Lahoti Om, Bansal Mohit
King's College Hospital, Denmark Hill, SE5 9RS, London, United Kingdom.
Princess Royal University Hospital, Farnborough, Orpington, Kent, United Kingdom.
J Clin Orthop Trauma. 2021 Dec 6;25:101726. doi: 10.1016/j.jcot.2021.101726. eCollection 2022 Feb.
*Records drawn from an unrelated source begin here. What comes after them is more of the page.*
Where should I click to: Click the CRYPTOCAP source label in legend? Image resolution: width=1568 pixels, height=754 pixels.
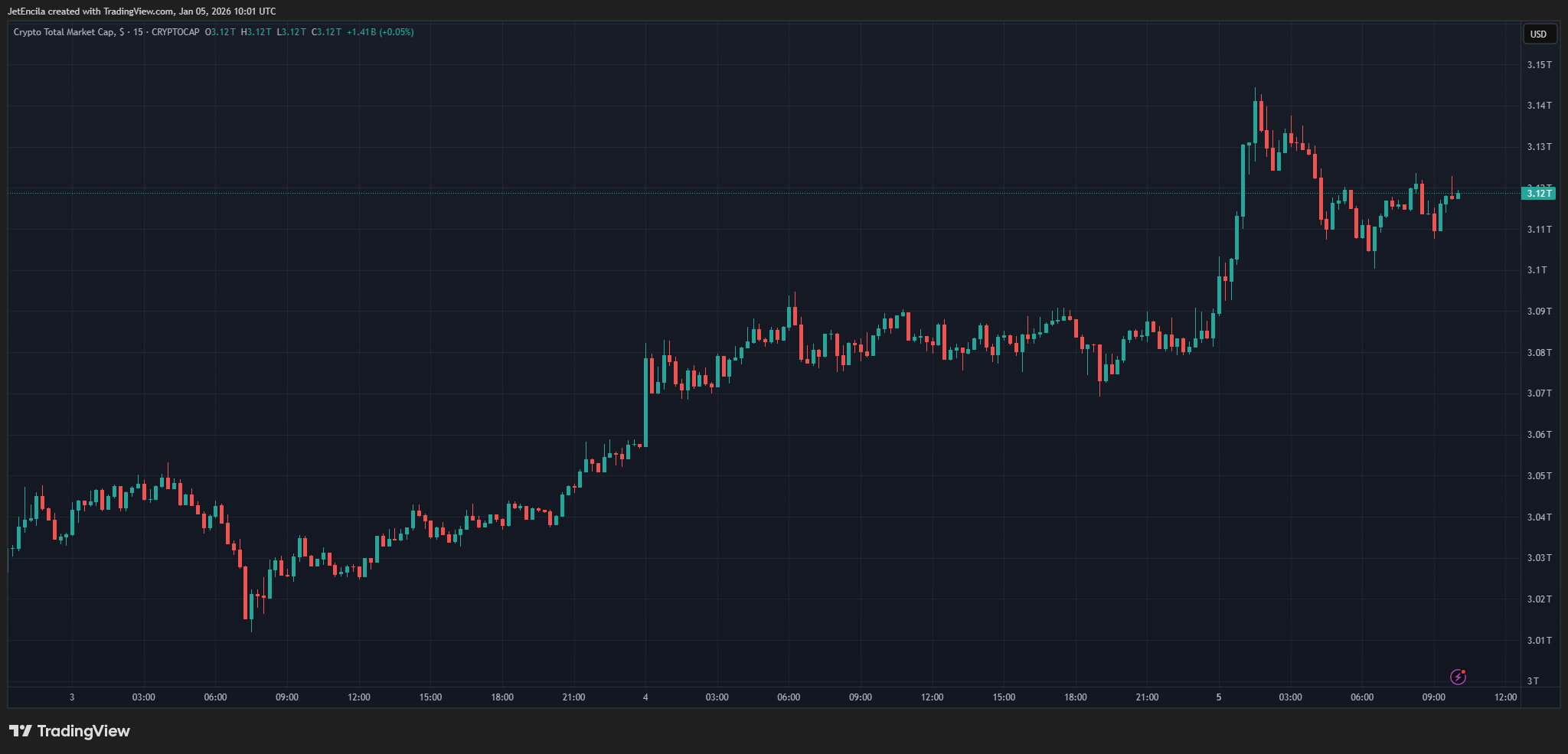point(175,32)
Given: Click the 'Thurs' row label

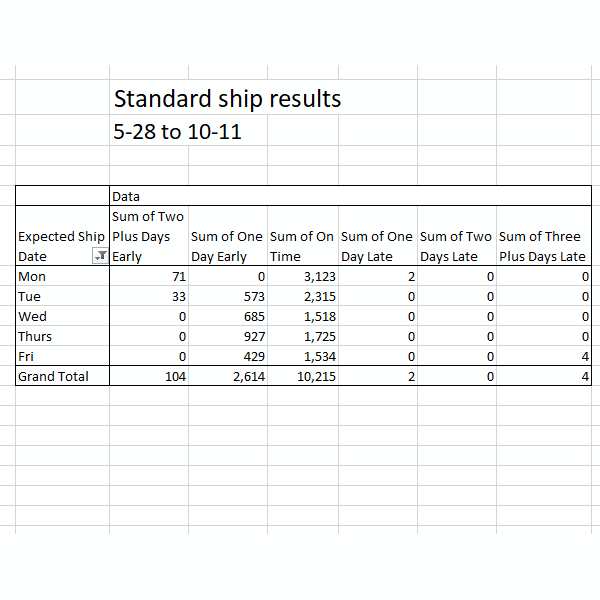Looking at the screenshot, I should point(62,336).
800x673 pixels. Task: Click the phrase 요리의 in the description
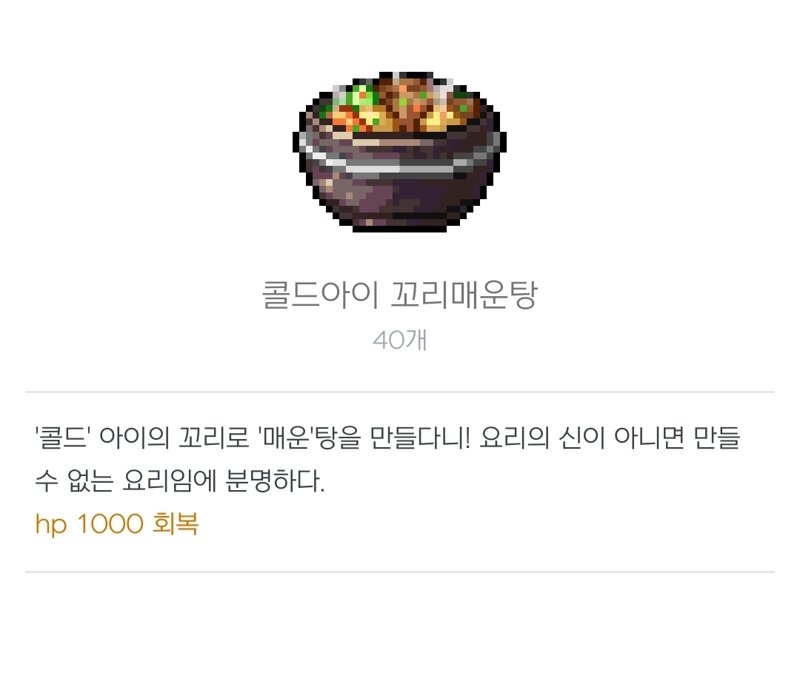[514, 438]
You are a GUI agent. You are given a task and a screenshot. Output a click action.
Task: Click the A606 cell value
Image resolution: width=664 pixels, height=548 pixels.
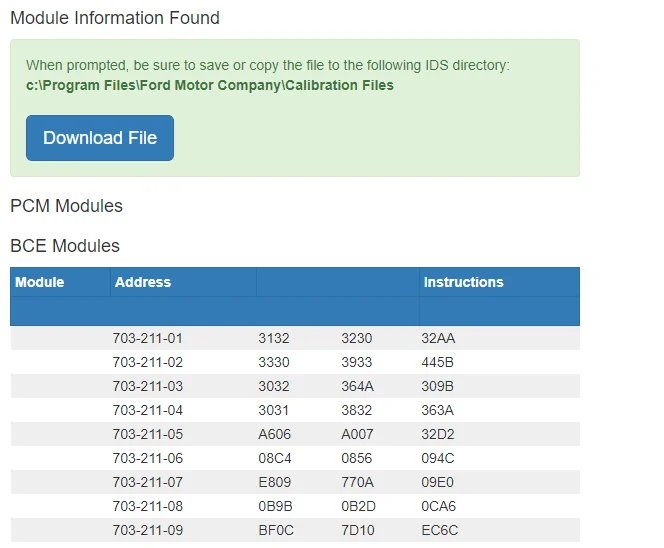[x=275, y=434]
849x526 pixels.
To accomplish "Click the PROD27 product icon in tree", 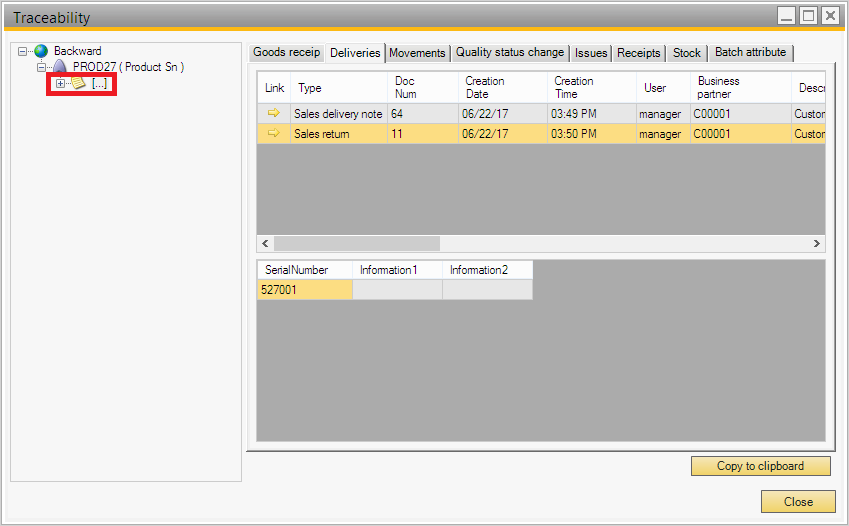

Lateral compartment osteoarthritis (LCOA) is often associated with valgus deformity of the knee. The concept of correcting the alignment by performing distal femoral varus osteotomy (DFVO) to unload the lateral compartment is well accepted and it is viewed as the preferred option for young active patients due to dissatisfaction from arthroplasty under 55 years of age or if they wish to remain active. Beyond this there is no consensus on patient selection, preoperative assessment, techniques to achieve correction, end point of correction, return to work or sports post-surgery, and survivorship of osteotomy with conversion to a total knee replacement as the end point due to heterogenous, retrospective studies. Here, we review relevant literature to help patient selection, preoperative work up, techniques, and outcomes.
外侧间室骨关节炎(LCOA)常与膝关节外翻畸形相关。通过进行股骨远端内翻截骨术(DFVO)来矫正力线以减轻外侧间室负荷的理念已被广泛接受,对于55岁以下因对关节置换不满意或希望保持活动能力的年轻活跃患者而言,该手术被视为首选方案。除此之外,由于研究具有异质性且为回顾性研究,在患者选择、术前评估、实现矫正的技术、矫正终点、术后恢复工作或运动以及以转换为全膝关节置换术作为终点的截骨术生存率等方面尚无共识。在此,我们回顾相关文献以辅助患者选择、术前检查、技术及预后评估。